= William Selwyn (barrister) =

British lawyer

William Selwyn (1775–1855) was an English lawyer, known as a legal author.

==Life==
He was the second son of William Selwyn, treasurer of Lincoln's Inn in 1793, by Frances Elizabeth, daughter of John Dod of Woodford, Essex. George Augustus Selwyn, the wit, was his father's first cousin. He was educated at Eton College, and St. John's and Trinity Colleges, Cambridge, where he graduated B.A. in 1797, as first chancellor's medallist in classics, senior optime in the Mathematical Tripos; and proceeded M.A. in 1800.

From Lincoln's Inn, where Selwyn was admitted a student in 1797, he was called to the bar on 24 November 1807, and was elected treasurer of his Inn in 1840. He went onto the western circuit, was recorder of Portsmouth from 1819 to 1829, and took silk in the Trinity vacation of 1827.

Soon after the marriage of Queen Victoria, Selwyn was chosen to assist Albert, Prince Consort in his legal studies. A valetudinarian in later life, he lived in retirement at Pagoda House, Kew Road, Richmond, Surrey, an estate inherited from his father in 1817. He died on 25 July 1855, while on a visit to Tunbridge Wells, and was buried in the neighbouring churchyard of Rusthall. A road later built near Pagoda House was named Selwyn Avenue after him.

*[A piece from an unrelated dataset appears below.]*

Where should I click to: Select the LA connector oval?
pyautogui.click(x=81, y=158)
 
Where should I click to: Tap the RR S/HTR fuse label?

Selwyn provided land for construction of St John the Divine, Richmond. The building was completed in 1836.

==Works==
Selwyn collaborated with George Maule in Reports of Cases argued and determined in the Court of King's Bench, London, 1814, 2 vols. He was author of Abridgment of the Law of Nisi Prius, 3 parts, London, 1806–8. A successful work, its 13th edition, by David Keane, Q.C., and Charles T. Smith, judge of the Cape of Good Hope, appeared in 1869.

==Family==
Selwyn married, in 1801, Lætitia Frances (died 1842), youngest daughter of Thomas Kynaston of Witham, Essex, by whom he had four sons:

1. William Selwyn (1806–1875);
2. George Augustus Selwyn (1808–1878), primate of New Zealand and bishop of Lichfield;
3. Thomas Kynaston (1812–1834), educated at Eton and Trinity College, Cambridge, author of Eton in 1829–1830: a diary of Boating and other Events, written in Greek, edited with memoir by Edmond Warre, 1903;
4. Sir Charles Jasper Selwyn (1813-1869);
and one other son who died in infancy.

and two daughters:

1. Lætitia Frances (1807-1886); and
2. Frances Elizabeth (1815-1903), wife of (1) George Peacock, dean of Ely and (2) William Hepworth Thompson, master of Trinity College, Cambridge.
and two other daughters who died in infancy.